Written task
Copy the lines below word for word, from the line containing "Given: Uncheck the P/E Multiples model" through the last line.

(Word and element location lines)
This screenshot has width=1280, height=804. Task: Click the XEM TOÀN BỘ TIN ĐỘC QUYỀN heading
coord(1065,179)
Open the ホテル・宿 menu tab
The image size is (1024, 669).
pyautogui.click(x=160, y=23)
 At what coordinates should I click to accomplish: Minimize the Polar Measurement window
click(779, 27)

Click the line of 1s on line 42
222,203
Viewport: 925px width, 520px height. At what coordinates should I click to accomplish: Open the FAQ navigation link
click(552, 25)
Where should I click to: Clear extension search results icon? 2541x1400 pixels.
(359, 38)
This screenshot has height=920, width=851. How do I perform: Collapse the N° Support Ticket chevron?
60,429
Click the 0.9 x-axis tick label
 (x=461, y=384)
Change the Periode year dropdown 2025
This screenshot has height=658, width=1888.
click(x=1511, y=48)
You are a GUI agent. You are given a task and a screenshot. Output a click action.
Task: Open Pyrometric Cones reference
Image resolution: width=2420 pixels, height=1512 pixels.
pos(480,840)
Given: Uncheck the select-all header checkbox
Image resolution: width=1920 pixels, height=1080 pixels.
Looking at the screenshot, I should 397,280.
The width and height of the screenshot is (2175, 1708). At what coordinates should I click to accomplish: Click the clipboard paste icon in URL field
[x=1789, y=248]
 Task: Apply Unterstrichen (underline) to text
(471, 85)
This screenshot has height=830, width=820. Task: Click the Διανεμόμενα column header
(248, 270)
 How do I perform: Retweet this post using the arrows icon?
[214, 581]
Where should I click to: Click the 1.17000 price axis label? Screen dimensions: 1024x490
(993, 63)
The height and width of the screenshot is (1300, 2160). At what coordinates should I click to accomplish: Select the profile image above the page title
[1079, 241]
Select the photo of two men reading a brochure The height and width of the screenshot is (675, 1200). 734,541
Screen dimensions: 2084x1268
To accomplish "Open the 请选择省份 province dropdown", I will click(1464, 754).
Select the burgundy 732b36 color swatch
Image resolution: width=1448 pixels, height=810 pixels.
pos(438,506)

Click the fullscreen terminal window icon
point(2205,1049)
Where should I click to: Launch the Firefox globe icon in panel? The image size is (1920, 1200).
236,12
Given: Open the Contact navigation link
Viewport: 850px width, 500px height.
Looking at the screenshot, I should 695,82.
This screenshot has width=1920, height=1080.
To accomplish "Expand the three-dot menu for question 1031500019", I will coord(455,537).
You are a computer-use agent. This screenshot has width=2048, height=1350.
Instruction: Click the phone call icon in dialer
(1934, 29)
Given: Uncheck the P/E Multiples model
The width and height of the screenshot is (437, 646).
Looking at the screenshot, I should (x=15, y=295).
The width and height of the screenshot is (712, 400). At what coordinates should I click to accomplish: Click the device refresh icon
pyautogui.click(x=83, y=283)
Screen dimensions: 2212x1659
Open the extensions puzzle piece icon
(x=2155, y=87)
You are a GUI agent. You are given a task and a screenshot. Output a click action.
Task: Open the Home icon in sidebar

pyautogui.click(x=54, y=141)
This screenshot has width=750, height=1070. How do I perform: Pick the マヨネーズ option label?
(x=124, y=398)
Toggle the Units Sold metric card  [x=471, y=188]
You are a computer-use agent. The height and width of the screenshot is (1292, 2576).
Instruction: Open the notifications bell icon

Exercise solution
Given: Uncheck the P/E Multiples model
The width and height of the screenshot is (437, 646).
Looking at the screenshot, I should (x=15, y=295).
The width and height of the screenshot is (712, 400). At what coordinates should I click to accomplish: Click the device refresh icon
pyautogui.click(x=83, y=283)
Screen dimensions: 2212x1659
Open the extensions puzzle piece icon
(x=2155, y=87)
You are a GUI agent. You are given a task and a screenshot. Output a click action.
Task: Open the Home icon in sidebar

pyautogui.click(x=54, y=141)
This screenshot has width=750, height=1070. How do I perform: Pick the マヨネーズ option label?
(x=124, y=398)
Toggle the Units Sold metric card  [x=471, y=188]
You are a computer-use agent. The height and width of the screenshot is (1292, 2576).
Instruction: Open the notifications bell icon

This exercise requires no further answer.